Broader political and regulatory uncertainty in the US may contribute to a more cautious or strategic approach toward climate-related shareholder actions, favoring deep responsible investment experience and research expertise over filing resolutions.
Danielle Fugere, president and chief counsel of shareholder advocacy group As You Sow, attributes this decrease to a "wait and see" attitude regarding changes in the administration and the threat of legal action from the judiciary committee and red state attorneys general related to ESG issues. Fugere indicated that As You Sow is being judicious and carefully assessing where they can achieve more movement on important issues.
Transition planning has become a key priority for investors, according to As You Sow. ESG resolutions (Environmental, Social, and Governance resolutions) remain a focus of concern for Fugere and As You Sow. The SEC's revised regulations 13D and 13G in February have made it significantly more burdensome for investors to meet the reporting requirements associated with filing resolutions.
Despite this shift, climate change remains the issue attracting the most attention from investors. The campaign group As You Sow has published a podcast featuring a conversation about these issues, and Fugere has spoken on the podcast about the evolving priorities of As You Sow.
As As You Sow evolves its priorities, it is focusing on companies that use oil and gas, such as those involved with AI, instead of engaging with companies like Exxon. The group is now looking at ensuring that the demand for AI and its electricity use is directed towards renewables.
Asset managers and owners have been reporting to Congress and clarifying the rules with legal counsel due to legal threats. The latest Proxy Voting Preview by As You Sow was published, providing insights into the group's ongoing work and priorities. Fugere believes that the process to establish the legality of filing proposals is nearing completion.
In summary, the decrease in climate-related shareholder resolutions in 2021 is better understood as a shift in investor tactics—from quantity of resolutions filed to quality of engagement through climate-focused asset management and policy compliance—rather than a reduction in concern for climate issues.
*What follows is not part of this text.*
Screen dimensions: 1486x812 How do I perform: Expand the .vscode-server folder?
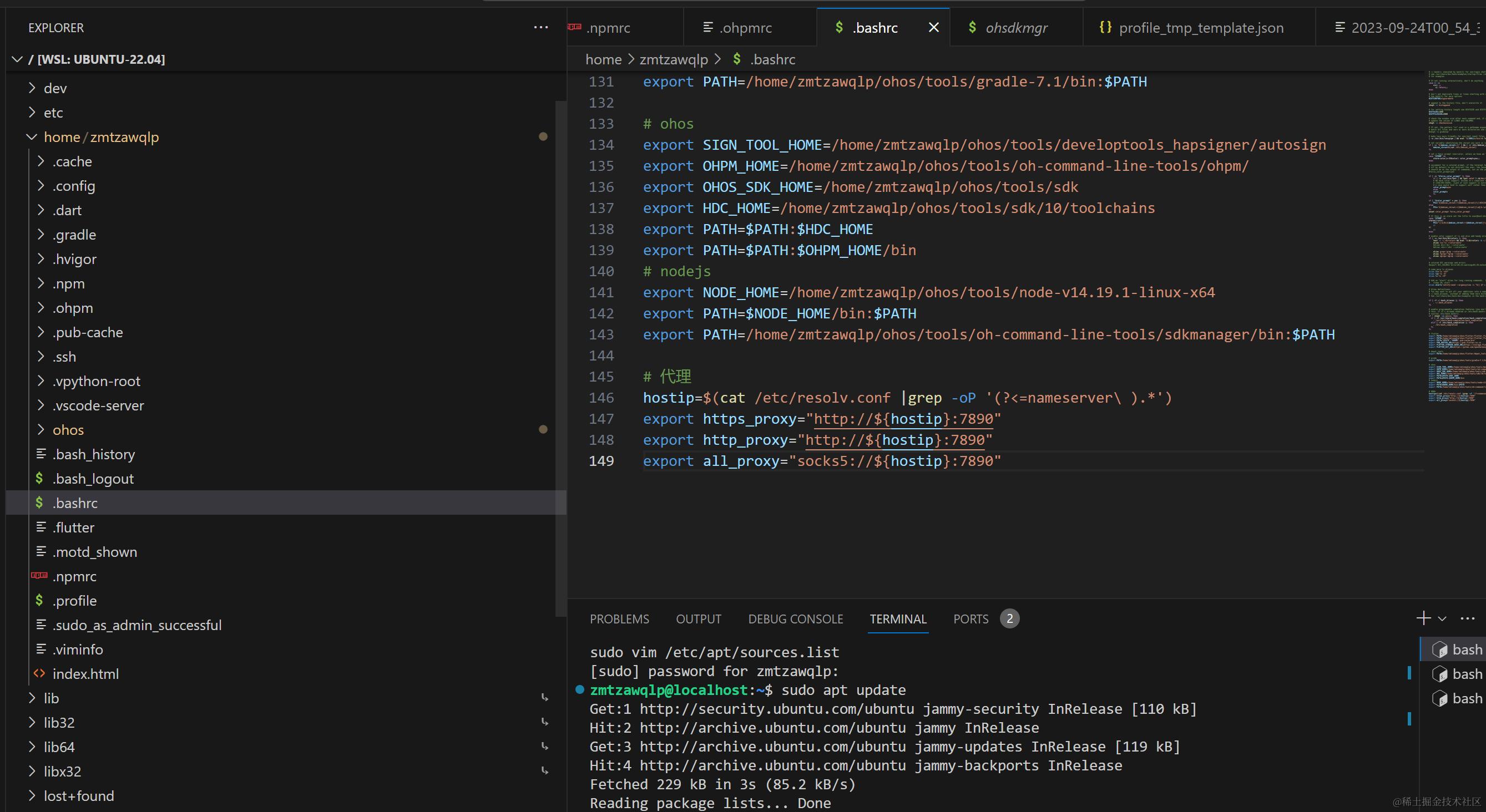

- Instead of focusing on filing numerous climate-related resolutions, investors are now prioritizing investing in businesses with credible climate transition plans and adaptation strategies, which reflects a move towards engagement and active management.
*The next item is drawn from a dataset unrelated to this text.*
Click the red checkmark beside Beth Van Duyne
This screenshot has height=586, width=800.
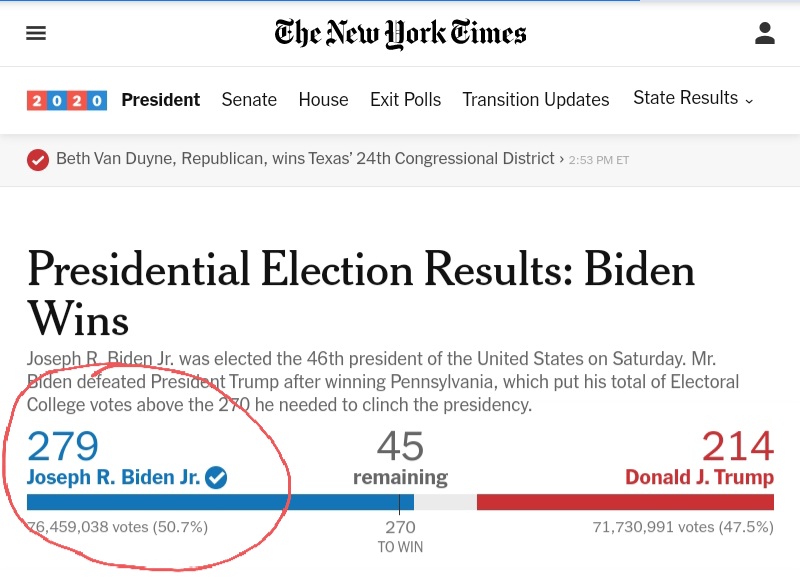38,160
- Asset managers and owners are increasingly focusing on companies that use oil and gas, such as those involved with artificial intelligence, and are now aiming to ensure demand for AI and its electricity use is directed towards renewable energy sources.
- The campaign group As You Sow is evolving its priorities and has been reporting to Congress and clarifying rules with legal counsel due to potential legal threats, as they believe the process to establish the legality of filing proposals is nearing completion.